Adolescente completaria 17 anos nesta segunda-feira (25) se não tivesse sido encontrado morto em uma represa dois dias após, segundo testemunhas, uma ação da PM na favela onde ele morava
Crianças e adultos tiveram um domingo cheio de atividades artísticas na Favela do Amor, no Jardim Santa Cristina, em Santo André (ABC Paulista), neste domingo (24/4). O local que recebeu as atividades é onde vivia o menino Lucas Eduardo Martins dos Santos, que completaria 17 anos nesta segunda-feira (25/4) se não tivesse sido morto em novembro de 2019.
O garoto desapareceu após, segundo testemunhas, uma ação da Polícia Militar na favela. Dois dias depois, o corpo do adolescente foi encontrado em uma represa. A história embasa o minidocumentário Vidas Represadas, que foi exibido na rua da comunidade neste domingo, e emocionou familiares e vizinhos do adolescente.
O evento, que foi organizado pela Rede de Proteção e Resistência contra o Genocídio, pediu novamente respostas e justiça para o caso de Lucas, além de ter levado diversas atividades, incluindo música e pinturas, para a comunidade.
Para a mãe do menino, Maria Marques Martins dos Santos, de 42 anos, esse tipo de evento é importante para ela e para a toda a comunidade. “Trazer essa alegria para as crianças e ver os sorrisos dos amigos do Lucas, dos irmãos dele, me deixa feliz e mostra que temos apoio”, diz.
Maria, no entanto, ressalta que todos os momentos ficam tristes sem a presença de Lucas. “Queria que ele estivesse presente. É uma revolta que permanece em mim, porque acontece tudo e a Justiça nunca faz nada. A polícia é culpada, eles são os assassinos, mas não pagam”.
Ela ficou emocionada ao assistir o documentário que conta sobre o filho. Segundo ela, “cada dia que passa e tudo que é feito faz a saudade aumentar”. Maria acredita que a circulação da obra pode auxiliar na busca por justiça e não deixar que o filho seja esquecido.

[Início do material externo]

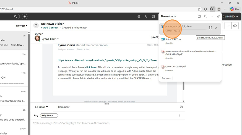242x135 pixels.
Task: Cancel the ppvote_setup download
Action: click(216, 28)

A diretora artística do documentário Vidas Represadas, Soraia Costa, do Instituto Social Cultural Brasil, também acredita que a obra pode proporcionar uma reflexão importante para manter viva a memória do menino morto. “Reviver essa história faz com que a denúncia continue sendo pautada e a gente continue buscando essa resposta que ainda não nos foi dada, que é: quem matou o Lucas?”
A articuladora da Rede de Proteção Katiara Oliveira, que também participou da produção do documentário, destaca que o filme “é uma forma de deixar um registro de uma situação complexa, e mostrar que todas as quebradas têm ‘desova’ e têm medo da polícia, então é uma ferramenta para fortalecer as quebradas”.
Katiara afirma que o documentário é para “desmentir a versão da polícia e o laudo que aponta que o Lucas morreu por afogamento, e para denunciar as ‘desovas’, o racismo e dar visibilidade ao caso do Lucas”.
O filme, produzido pela Rede de Proteção, foi construído coletivamente, com participações de moradores da comunidade, incluindo a mãe do Lucas. Esse cuidado na construção do documentário, segundo Soraia, fez com que o retorno fosse bastante positivo.
Antes da exibição do documentário, duas irmãs gêmeas de 10 anos, filhas da advogada e rapper Jacque Cipriany, fizeram uma intervenção artística desenhando no corpo de quase todos presentes. “Elas foram dormir cedo ontem, e acordaram seis e pouco da manhã, na maior ansiedade de colaborar na atividade”, conta a rapper. Na parte final do evento, ela também se apresentou, juntamente com outros cantores de rap que convidados para a atividade.
Advogados de diversas áreas também fizeram o que foi chamado de “mutirão jurídico”, auxiliando os moradores a esclarecer dúvidas e dando direcionamentos de pendências judiciais, e o evento teve também uma apresentação da atriz Débora Constantino para as crianças.
A bibliotecária Roberta Kelly França, articuladora da Rede de Proteção na região do ABC Paulista, acredita que a atividade cumpriu o objetivo de “mostrar para a família que não está sozinha”. Segundo ela, “esse ato não mostra quem matou o Lucas, não é uma resposta direta, mas mostra para família que nos importamos. E é isso que nos falta como sociedade: mostrar que quando uma criança morre de forma violenta, devemos todos nos importar”.